The Mount Graham red squirrel is one of 25 subspecies of the red squirrel known to exist in North America. It was listed as endangered in 1987. Mount Graham red squirrels live only in upper elevation conifer forests of the Pinaleño Mountains and feed primarily on conifer seeds. This subspecies is highly territorial and has lower reproductive rates than red squirrels in other locations.

A number of measures are under consideration to try to stabilize or upgrade red squirrel populations on the mountain, Humphrey said.

Funding is being sought for addressing impacts to red squirrels from competition by the non-native Abert’s squirrel, for creating artificial middens and putting some cones in them to provide food through the wintertime, he said. Supplemental feeding beyond cones is also possible, said Spangle, including the use of high-energy food such as grains and nuts.

The most immediate priority is to capture aerial imagery of the remaining habitat, Spangle said. That could help determine what forest structure is compatible with squirrels and where to put artificial middens and to conduct supplemental feeding and possibly even relocate some of the remaining squirrels, he said.

Capturing those three-dimensional images using low-flying aircraft with specialty equipment could cost an estimated $105,000, he added.

In the longer term, the best measures would be to remove existing development on the mountaintop area to free up more squirrel habitat, said Robin Silver, an environmental activist who has been fighting authorities for decades over squirrel protection.
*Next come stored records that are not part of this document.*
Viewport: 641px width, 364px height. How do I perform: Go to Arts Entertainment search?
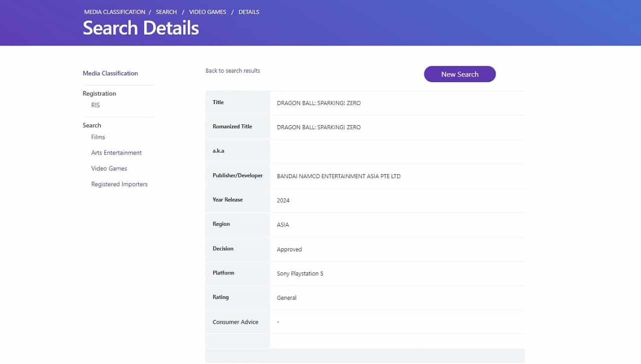click(116, 153)
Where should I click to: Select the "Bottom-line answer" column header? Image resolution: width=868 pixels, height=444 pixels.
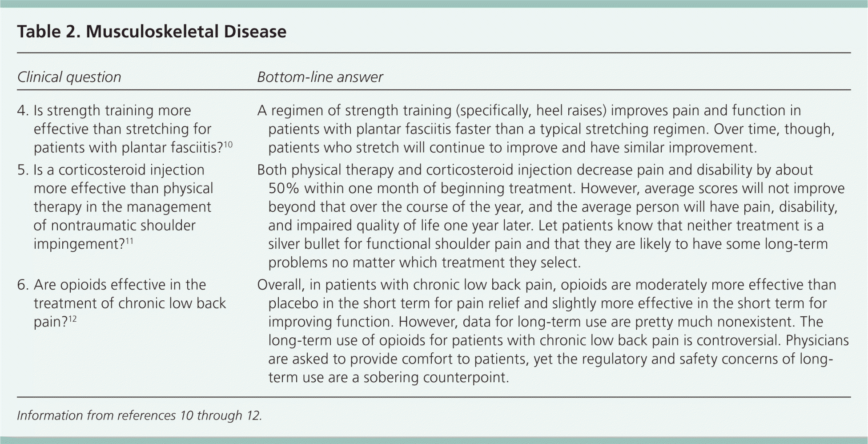pos(320,77)
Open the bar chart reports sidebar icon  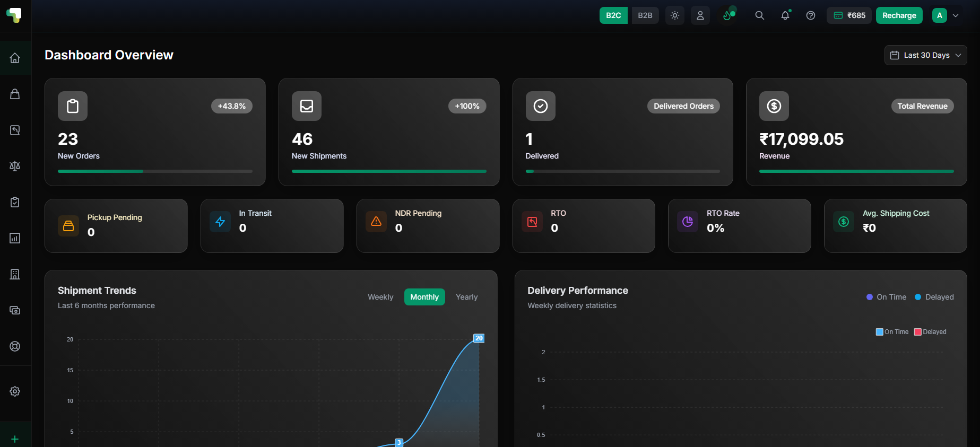[x=15, y=238]
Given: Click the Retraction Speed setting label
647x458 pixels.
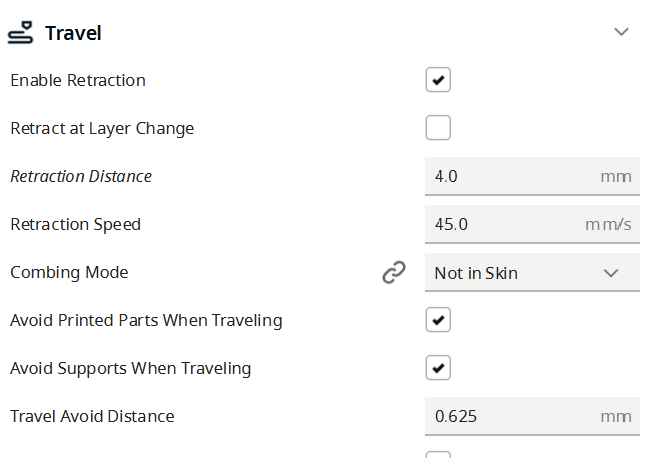Looking at the screenshot, I should click(75, 224).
Silver, conservation chair for the Tucson-based Center for Biological Diversity, said the federal government should follow the advice of a 1990s-era recovery plan for the Mount Graham red squirrel that suggested removing some existing cabins and an Arizona Church of Christ Bible camp along with some roads from the area.

He also advocated removal of the University of Arizona’s three telescopes on the mountain — telescopes whose construction he had bitterly and unsuccessfully opposed.

“Everyone will agree now we need to recover the habitat,” Silver said. “This is a habitat issue.”

Spangle said his understanding is that the area around the telescopes is no longer squirrel habitat because it’s been burned.

Long-term habitat recovery is something authorities will address later, “if we can keep them going in the shorter term,” Spangle said of the squirrels.

“Right now,” he said, “we’re concentrating on getting them through the coming winter.”